The capital will host the first match of HIL-2 on January 26 evening when defending champs Ranchi Rhinos take on UP Wizards at Astroturf stadium in Morabadi, a day after the second edition kicks off at Mohali. But getting tickets for the Sunday match proved to be a pain for thousands of hockey fans on Thursday.
The four counters at the stadium as well as others in malls and stores, were supposed to open at 9am on Thursday, but finally did after 4.30pm.
“We first came at 9am hoping to buy two tickets for Sunday’s match, found counters closed. We turned up at 1pm again, the situation was the same. No one at the counters in Morabadi stadium knew anything,” said Vikramjeet Kumar, a college student.
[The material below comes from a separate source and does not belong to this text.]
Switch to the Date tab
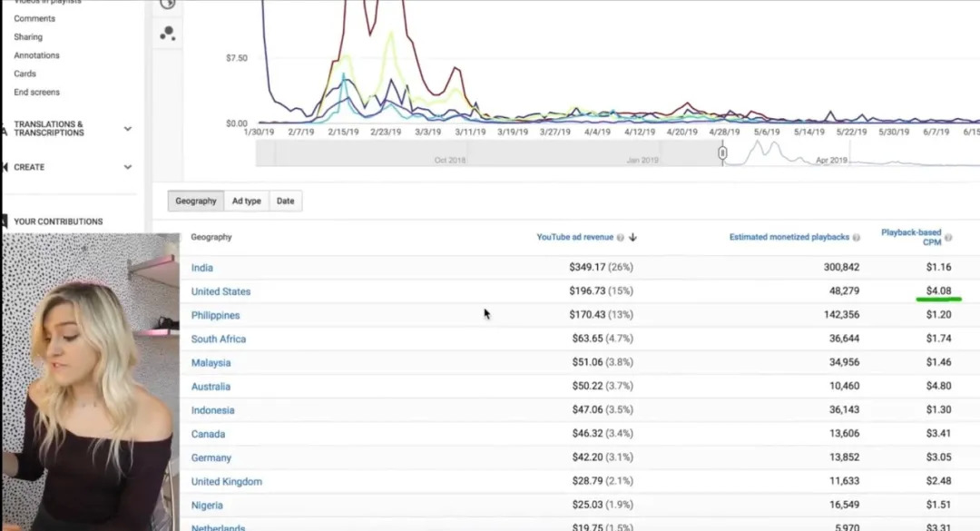 click(285, 201)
Stationery store owner Bunty Kumar agreed: “We’ll have to come tomorrow (Friday).”
The chaos speaks of utter miscommunication between Ranchi Rhino franchisee owner Asia Sports Ventures Private Limited, a conglomerate headquartered at Calcutta, and Ticket Genie, a national agency that it has appointed for the sale of tickets.
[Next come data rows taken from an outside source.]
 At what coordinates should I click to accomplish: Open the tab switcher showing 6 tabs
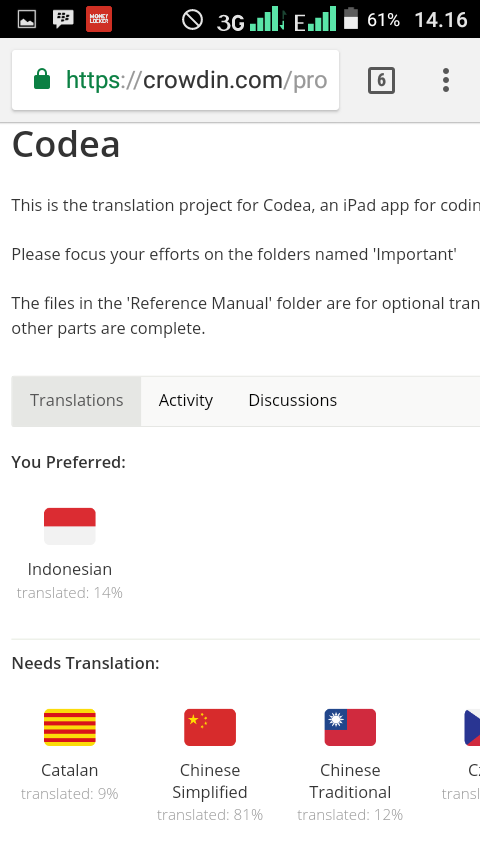381,81
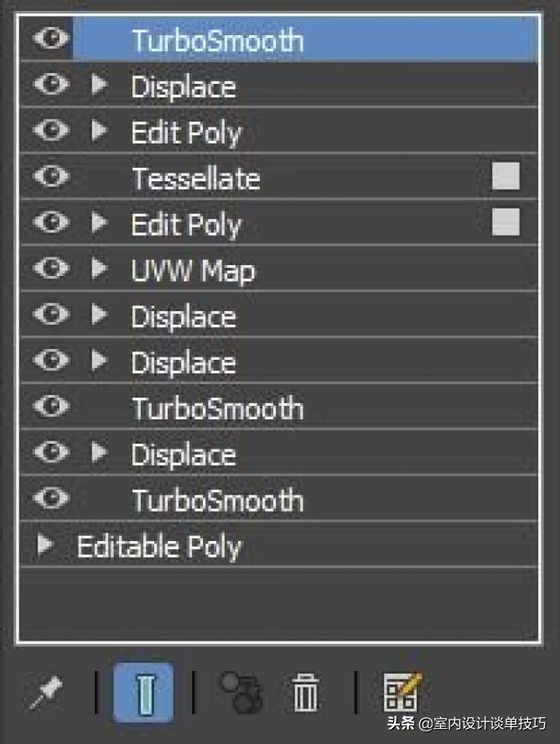Expand the UVW Map modifier arrow

pyautogui.click(x=100, y=269)
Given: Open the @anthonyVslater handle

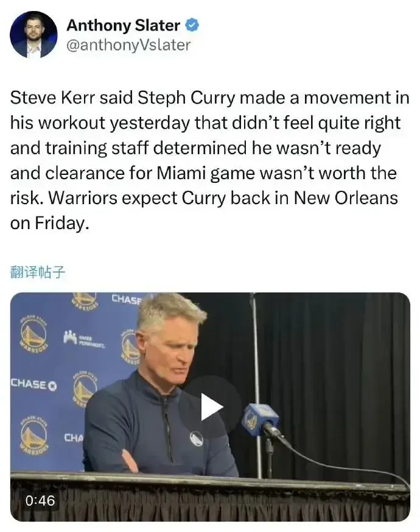Looking at the screenshot, I should click(x=128, y=45).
According to HIL norms, ticket rights of league matches are mainly vested with franchisee owners, while apex body Hockey India has the rights to semi-final and final ones.
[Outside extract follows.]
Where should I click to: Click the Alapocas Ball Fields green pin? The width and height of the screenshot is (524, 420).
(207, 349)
This means that for all HIL league matches featuring Ranchi Rhinos, Asia Sports Ventures and its outsourced vendor Ticket Genie are responsible for the sale of tickets.
But delay in opening counters apart, confusion also ruled over number of tickets sold on Thursday. “We don’t know sale figures but there was hardly any rush at counters,” said a stadium official.
Vikram Jain, one of the co-owners of Ranchi Rhinos, claimed otherwise. “I am told 90 per cent tickets sold out in one hour. We are sure of getting a full house in all our matches,” Jain said.
Ticket prices are up by over 70 per cent. This year, rates are Rs 150, Rs 200 and Rs 400. Of the 5,000 seats of the stadium, around 500 are blocked for passes.
On the delayed opening of ticket counters, he said it was due to coffee table book launch on hockey’s revival.
Former cricketer, commentator and BJP MP Navjot Singh Sidhu launched the coffee table book at a city hotel on Thursday. “Hockey is our identity,” said Sidhu. “Such formats will help hockey rediscover its golden era. It is a treat to watch Indians and foreigners play together as a team just like in IPL cricket matches,” Sidhu said.
Jain said tickets could also be bought from Mobile Store outlets on Circular Road, Power House Colony and Hinoo Road, Café Coffee Day branches on Main Road and Purulia Road, Galaxia Mall and JD High Street Mall. Tickets are available in Jamshedpur at Sakchi-based Mobile Store outlet and Bistupur’s Café Coffee Day branch.